This repository processes the massive SQLite database from yaqwsx/jlcparts into two convenient files.
- Basic and Preferred Parts CSV: A lightweight (~3MB) CSV file containing basic and preferred parts information.
- In-Stock Components SQLite Database: A filtered SQLite database (~1GB) containing only components with five or more items in stock.
The original database is a massive 10GB multi-volume zip archive, unsupported by most zip libraries due to its use of an older part of the zip standard. This repository simplifies access to the data by providing smaller, more manageable files.
Both files are automatically updated using GitHub Actions and hosted on GitHub Pages:
Check out the included Jupyter Notebook sqlite-search.ipynb
for an example of how to download the database and perform a basic search on the SQLite database using a SQLite query. For CSV files, consider using the pandas library for Python.

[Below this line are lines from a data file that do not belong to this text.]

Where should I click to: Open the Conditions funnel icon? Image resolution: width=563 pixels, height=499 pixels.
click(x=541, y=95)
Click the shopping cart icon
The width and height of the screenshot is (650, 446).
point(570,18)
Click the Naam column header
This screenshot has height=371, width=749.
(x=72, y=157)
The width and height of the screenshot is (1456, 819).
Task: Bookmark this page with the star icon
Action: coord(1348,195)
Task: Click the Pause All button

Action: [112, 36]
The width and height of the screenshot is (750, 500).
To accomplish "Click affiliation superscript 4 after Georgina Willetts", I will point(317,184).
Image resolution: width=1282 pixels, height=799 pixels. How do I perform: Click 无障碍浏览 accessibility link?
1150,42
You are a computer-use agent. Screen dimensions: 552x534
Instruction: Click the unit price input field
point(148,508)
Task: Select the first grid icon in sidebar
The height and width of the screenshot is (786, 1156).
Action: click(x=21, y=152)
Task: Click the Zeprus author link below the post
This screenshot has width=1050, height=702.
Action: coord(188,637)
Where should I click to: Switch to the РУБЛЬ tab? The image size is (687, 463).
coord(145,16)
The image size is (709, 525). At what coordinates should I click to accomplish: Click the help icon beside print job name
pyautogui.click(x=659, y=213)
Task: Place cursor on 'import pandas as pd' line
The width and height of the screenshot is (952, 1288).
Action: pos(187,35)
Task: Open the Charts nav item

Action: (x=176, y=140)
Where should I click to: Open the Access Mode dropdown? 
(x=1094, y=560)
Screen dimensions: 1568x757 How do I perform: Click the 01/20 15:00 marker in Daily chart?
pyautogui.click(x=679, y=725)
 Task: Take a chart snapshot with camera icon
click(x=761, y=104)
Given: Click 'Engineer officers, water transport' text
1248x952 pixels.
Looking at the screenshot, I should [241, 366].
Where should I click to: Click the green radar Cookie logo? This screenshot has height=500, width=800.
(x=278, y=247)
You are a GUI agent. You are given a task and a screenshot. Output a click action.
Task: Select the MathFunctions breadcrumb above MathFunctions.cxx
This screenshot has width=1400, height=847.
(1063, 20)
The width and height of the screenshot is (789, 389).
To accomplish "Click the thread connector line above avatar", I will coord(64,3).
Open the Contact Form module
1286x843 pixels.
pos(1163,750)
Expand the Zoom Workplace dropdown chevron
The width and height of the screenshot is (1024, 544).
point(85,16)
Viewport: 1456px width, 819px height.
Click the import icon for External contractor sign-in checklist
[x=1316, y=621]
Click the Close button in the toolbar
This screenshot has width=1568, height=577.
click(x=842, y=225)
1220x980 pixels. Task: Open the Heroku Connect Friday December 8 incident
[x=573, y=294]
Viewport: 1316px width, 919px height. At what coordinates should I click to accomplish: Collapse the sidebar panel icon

Feel free to contribute to this repository by reporting issues, suggesting improvements, or adding new features!
This repository uses a GitHub Actions workflow (.github/workflows/sync-db.yml
) to automatically update the parts database, running on a default Ubuntu image. Here's a step-by-step explanation of the process:
-
Trigger
- The workflow triggers daily at 6:00 AM UTC, three hours after yaqwsx/jlcparts updates their database, on code commit, or manually using the "Run workflow" button.
-
Download Database
- The workflow downloads the latest JLCPCB parts database zip volumes from https://github.com/yaqwsx/jlcparts.
-
Extract Database
- The workflow extracts the database files using 7zip, one of the few modern implementations supporting zip volumes.
-
Run Python Script
- The workflow runs the
generate-database.py
script, which:- Renames the database file.
- Deletes components with low stock (<5).
- Creates an FTS (Full-Text Search) index for faster searching.
- Reindexes and vacuums the database to reduce file size.
- Retrieves basic/preferred components and saves them to a CSV file using pandas.
- The workflow runs the
-
Upload Artifact
- The workflow uploads the updated database files as a GitHub Pages artifact.
-
Deploy
- The workflow deploys the updated database files to the GitHub Pages environment.